Evangeline Byars [center, black jacket and cap] stands with fellow active TWU Local 100 workers and retirees outside 180 Livingston Street.

Carrube’s union is at the bargaining table with the MTA right now in search of a new three-year deal. SSSA’s settled its last contract prior to TWU Local 100 giving up its Medicare coverage and pushing members into Medicare Advantage. That SSSA pact, according to Carrube, included the addition of a spousal death benefit for union members. Giving up Medicare wasn’t even on the table.

“Then TWU Local 100 went in and did their thing,” Carrube told Work-Bites. “Now, this contract they’re trying to take it back from me with this Medicare Advantage, and I’m just not even discussing it with them. It’s a no go for me—you ain't getting it back. It's done. That's something that's not going to happen.”
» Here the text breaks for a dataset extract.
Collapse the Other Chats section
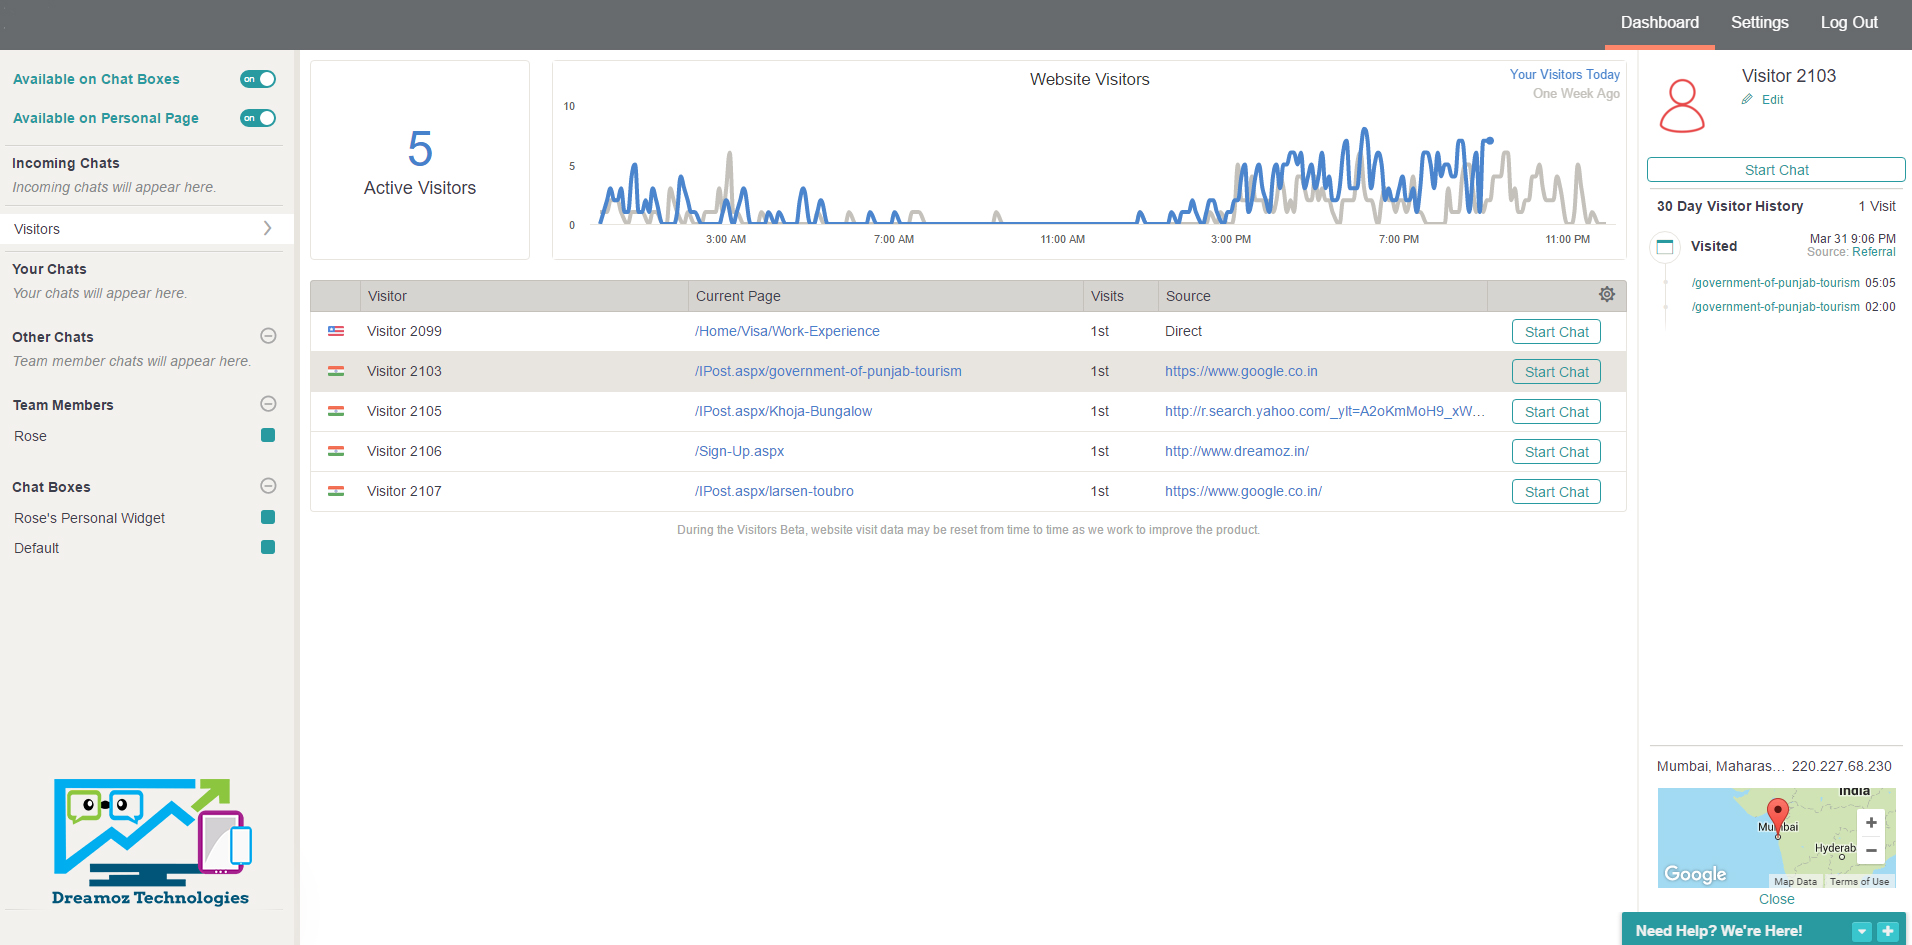The image size is (1912, 945). (x=268, y=336)
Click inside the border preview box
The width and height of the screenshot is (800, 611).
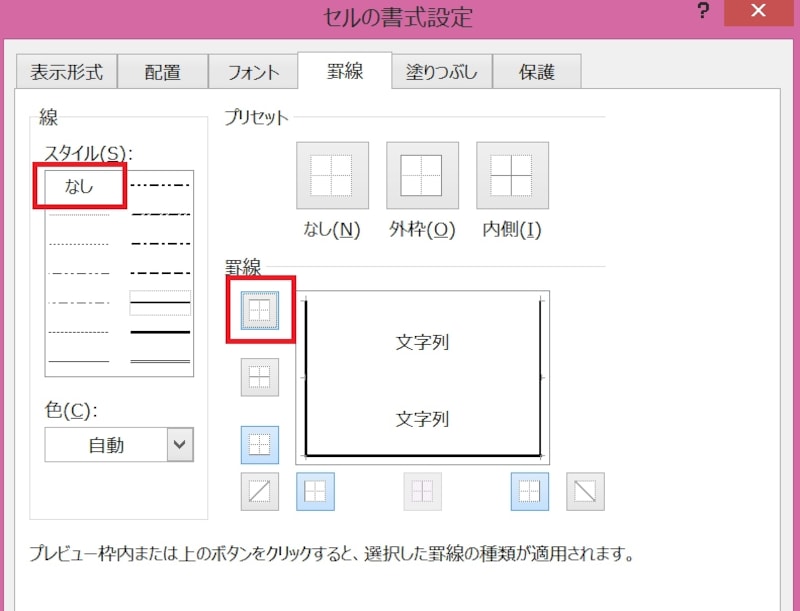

Work-Bites has made repeated attempts to contact TWU Local 100 for comment on this particular story, as well as the Medicare Advantage fight overall. All of our calls and emails, however, have gone unanswered.

You gotta wonder why.

In recent weeks, Davis has grown increasingly defensive and agitated in public when asked about his decision to push TWU Local 100 retirees into a profit-driven Medicare Advantage plan. In one particularly juvenile episode, he allegedly called New York City Organization of Public Service Retirees President Marianne Pizzitola “pizza-face.”

Retirees fighting back against the Medicare Advantage push have been joining together in solidarity and helping each other in their individual battles—not only here in NYC—but across the country. And that, indeed, appears to be something that irritates the hell out of pro-privatization forces.

This past week, Pizzitola uploaded a YouTube video to the NYCOPSR’s channel that included footage of Davis verbally abusing and shutting down TWU Local 100R President Lloyd Archer at a recent union meeting held at the Michael J. Quill Depot in Midtown.

“If Mr. Davis had nothing to hide this wouldn’t happen,” Pizzitola says on the video. “Clearly, Mr. Davis has something to hide because he doesn’t want it factchecked by Lloyd, TWU Local 100R, by us…or me, who he calls ‘Marianne pizza-face.’ Clearly, when he can’t attack the issues, he attacks the people.”

The retired first-responder and NYCOPSR head also implores TWU International President John Samuelsen in the same video to “make sure his union leaders act like union leaders—and not disgrace the name of Mike Quill or disrespect your retired unionists.”

Septuagenarian Michael A. Hall worked for the MTA as an Electronic Equipment Maintainer for nearly 30 years before retiring in 2011. He also stood outside 180 Livingston Street recently and told Work-Bites how lucky he is because he hasn’t had to try and use the Medicare Advantage health insurance plan TWU Local 100 and Davis put him in this year.

“I really haven’t been sick and haven’t used it yet,” Hall said. “I’m 75-years-old—I’m hanging in there. I hope to be 175-years-old! I never thought something like this [Medicare Advantage switcheroo] would happen, but it’s happening.”